That whiny update comes directly from him, my travel companion, as we shiver outside the Manitoba Legislative Building in Winnipeg. Our tour guide, Don Finkbeiner of Heartland Travel, is pointing with excitement to a sphinx perched on the peaked roof of the front entrance.

"Everything was right here in front of us, in plain sight. For almost 100 years no one noticed that this building is actually a temple," Finkbeiner says with incredulity.

You've probably heard about the Canadian Museum for Human Rights that opened last month in Winnipeg. But did you know the city's Legislative Building is Canada's very own version of the "Da Vinci Code" -- a real-life pagan temple with deities disguised as gargoyles, guardian beasts warding off evil and an altar for sacrificial rites? And you thought politics was boring!

Sure, "Winterpeg" can be as cold as Mars (minus-50 Celsius degrees at some points last winter) but this boom-bust-boom city is also a hotbed of paranormal secrets and spooky spirits.

Norm's head isn't the only frozen, back-from-the-dead face in the Legislative Building. In front of the Grand Staircase (13 steps, like all staircases in the building that was designed by a mason), Finkbeiner points up. Way up.

There's a screeching gargoyle leering down at us. Nice.

"Look closer. Does she look familiar?"

Frozen scream, snakes for hair, ice-cold rage and a hard stony stare.

Bad-girl Medusa is in the house. But why?

There's a reason the Hermetic Code Tour is 90 minutes long, a designated Canadian Signature Experience and includes a 131-page coffee table book. Every stone, sculpture, painting, adornment and dimension in the Manitoba Legislative Building is encoded with occult symbolism and numerological codes.

You could quite happily spend all day with Finkbeiner or Frank Albo, the young Winnipeg-born architectural historian responsible for decoding the building's secrets, and you'd still want more.

Just remember: The tour starts outside so dress appropriately if you come in winter like we did or you'll stagger into "the temple" like the frozen walking dead.

A Muddy, Bloody Good Time in Manitoba

For Kristen Verin-Treusch, owner of Muddy Water Tours (Winnipeg means "muddy water" in Cree), the walking dead are always welcome on her tours. In fact, spirits are guests of honour and encouraged to make themselves seen, heard and understood.

Verin-Treusch is as kind as she is brave. "No, I'm not a ghost whisperer, no way!" she says with a laugh. "I'm more interested in shifting people's paradigms around what happens after we die."

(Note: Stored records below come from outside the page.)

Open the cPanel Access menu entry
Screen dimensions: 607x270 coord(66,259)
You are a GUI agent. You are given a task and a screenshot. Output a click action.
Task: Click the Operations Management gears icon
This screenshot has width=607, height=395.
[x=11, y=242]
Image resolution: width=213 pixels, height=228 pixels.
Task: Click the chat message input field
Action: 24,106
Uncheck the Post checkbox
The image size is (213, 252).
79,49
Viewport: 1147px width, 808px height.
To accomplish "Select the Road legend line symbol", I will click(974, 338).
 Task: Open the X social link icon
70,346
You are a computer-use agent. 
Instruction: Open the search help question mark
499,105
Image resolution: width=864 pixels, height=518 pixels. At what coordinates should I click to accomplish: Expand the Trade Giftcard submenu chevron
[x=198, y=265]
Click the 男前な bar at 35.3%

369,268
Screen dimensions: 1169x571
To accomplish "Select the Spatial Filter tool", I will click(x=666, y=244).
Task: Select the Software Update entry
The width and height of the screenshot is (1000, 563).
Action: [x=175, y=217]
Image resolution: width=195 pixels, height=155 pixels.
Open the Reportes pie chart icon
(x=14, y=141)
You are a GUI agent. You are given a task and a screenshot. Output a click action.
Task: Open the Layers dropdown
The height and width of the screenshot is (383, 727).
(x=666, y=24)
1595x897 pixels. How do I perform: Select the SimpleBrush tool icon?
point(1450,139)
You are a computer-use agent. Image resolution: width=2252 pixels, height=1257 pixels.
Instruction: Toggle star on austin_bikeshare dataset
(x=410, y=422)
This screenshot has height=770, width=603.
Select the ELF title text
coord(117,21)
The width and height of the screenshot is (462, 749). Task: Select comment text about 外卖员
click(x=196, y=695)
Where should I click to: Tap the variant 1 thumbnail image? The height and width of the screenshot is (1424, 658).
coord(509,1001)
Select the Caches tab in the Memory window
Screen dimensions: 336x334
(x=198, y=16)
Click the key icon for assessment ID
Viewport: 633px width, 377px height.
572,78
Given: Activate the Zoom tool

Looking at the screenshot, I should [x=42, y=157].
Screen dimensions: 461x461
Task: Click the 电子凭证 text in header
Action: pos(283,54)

Our paradigm shift starts at the Fort Garry Hotel in downtown Winnipeg. Built in 1913, the Fort Garry has hosted superstars like Charlie Chaplin, Walt Disney and Brad Pitt. But it's the invisible spirit stars -- some friendly, some fierce -- who've transformed this ornate chateau-style hotel into one of Canada's most spectacular haunting grounds.

Verin-Treusch can't take us into Room 202 because the notorious suite is already occupied.

Indeed.

We walk down the narrow carpeted hallway and stand quietly outside the dark wooden door.

Verin-Treusch hisses ghost stories about what's behind Door 202.

There's the female ghost who likes to climb into bed with guests. Sometimes she stands at the foot of the bed and just stares.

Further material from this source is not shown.